Bahkan ia tidak boleh mendermakan dirinya (mengorbankan
dirinya) untuk menyelamatkan orang sakit dari kematian, dari
penderitaan yang sangat, atau dari kehidupan yang sengsara.
Apabila seorang muslim dibenarkan menceburkan dirinya ke
laut untuk menyelamatkan orang yang tenggelam, atau masuk
ke tengah-tengah jilatan api untuk memadamkan kebakaran,
maka mengapakah tidak diperbolehkan seorang muslim
mempertaruhkan sebagian wujud materiilnya (organ tubuhnya)
untuk kemaslahatan orang lain yang membutuhkannya?

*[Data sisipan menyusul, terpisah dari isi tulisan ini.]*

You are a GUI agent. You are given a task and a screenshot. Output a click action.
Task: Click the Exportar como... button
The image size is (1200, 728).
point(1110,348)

Pada zaman sekarang kita melihat adanya donor darah, yang
merupakan bagian dari tubuh manusia, telah merata di negara-
negara kaum muslim tanpa ada seorang ulama pun yang
mengingkarinya, bahkan mereka menganjurkannya atau ikut
serta menjadi donor. Maka ijma' sukuti (kesepakatan ulama
secara diam-diam) ini --menurut sebagian fatwa yang muncul
mengenai masalah ini-- menunjukkan bahwa donor darah dapat
diterima syara'.
Didalam kaidah syar'iyah ditetapkan bahwa mudarat itu
harus dihilangkan sedapat mungkin. Karena itulah kita
disyariatkan untuk menolong orang yang dalam keadaan
tertekan/terpaksa, menolong orang yang terluka, memberi
makan orang yang kelaparan, melepaskan tawanan, mengobati
orang yang sakit, dan menyelamatkan orang yang menghadapi
bahaya, baik mengenai jiwanya maupun lainnya.

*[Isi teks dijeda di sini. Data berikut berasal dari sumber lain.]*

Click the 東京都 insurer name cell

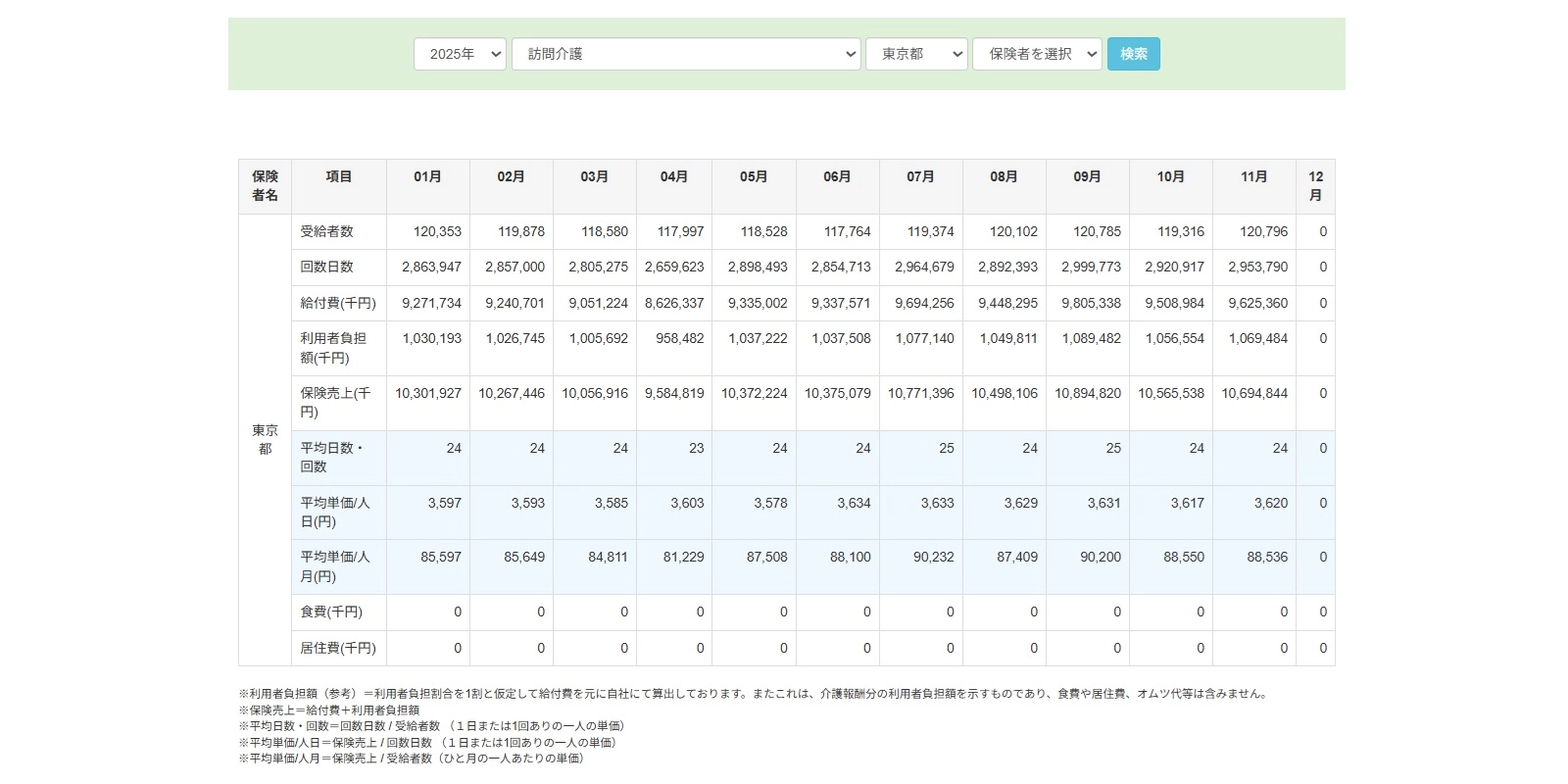click(x=265, y=440)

Maka tidak diperkenankan seorang muslim yang melihat
suatu dharar (bencana, bahaya) yang menimpa seseorang atau
sekelompok orang, tetapi dia tidak berusaha menghilangkan
bahaya itu padahal dia mampu menghilangkannya, atau tidak
berusaha menghilangkannya menurut kemampuannya.

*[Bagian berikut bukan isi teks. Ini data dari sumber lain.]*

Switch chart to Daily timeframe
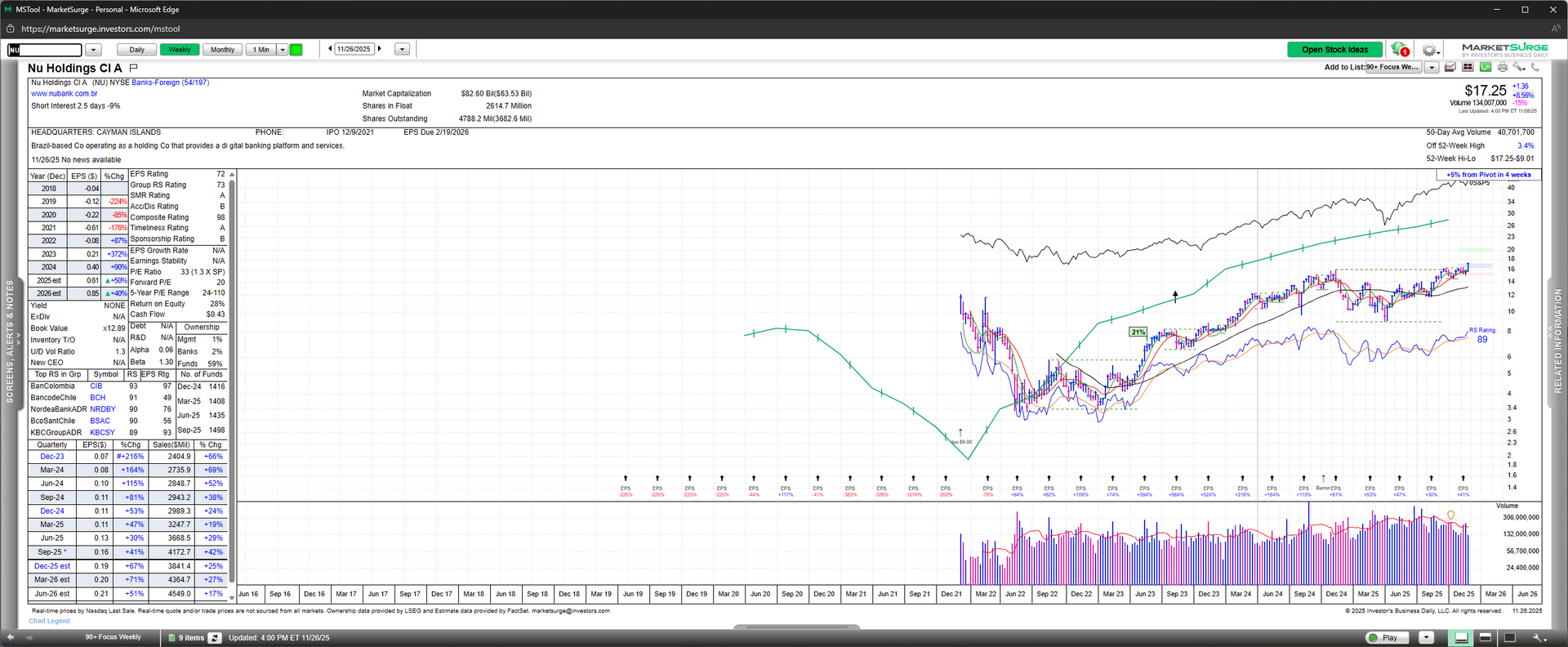This screenshot has width=1568, height=647. coord(136,50)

Karena itu saya katakan bahwa berusaha menghilangkan
penderitaan seorang muslim yang menderita gagal ginjal
misalnya, dengan mendonorkan salah satu ginjalnya yang sehat,
maka tindakan demikian diperkenankan syara', bahkan terpuji
dan berpahala bagi orang yang melakukannya. Karena dengan
demikian berarti dia menyayangi orang yang di bumi, sehingga
dia berhak mendapatkan kasih sayang dari yang di langit.
Islam tidak membatasi sedekah pada harta semata-mata,
bahkan Islam menganggap semua kebaikan (al-ma'ruf) sebagai
sedekah. Maka mendermakan sebagian organ tubuh termasuk
kebaikan (sedekah). Bahkan tidak diragukan lagi, hal ini
termasuk jenis sedekah yang paling tinggi dan paling utama,
karena tubuh (anggota tubuh) itu lebih utama daripada harta,
sedangkan seseorang mungkin saja menggunakan seluruh harta
kekayaannya untuk menyelamatkan (mengobati) sebagian
anggota tubuhnya. Karena itu, mendermakan sebagian organ
tubuh karena Allah Ta'ala merupakan qurbah (pendekatan diri
kepada Allah) yang paling utama dan sedekah yang paling mulia.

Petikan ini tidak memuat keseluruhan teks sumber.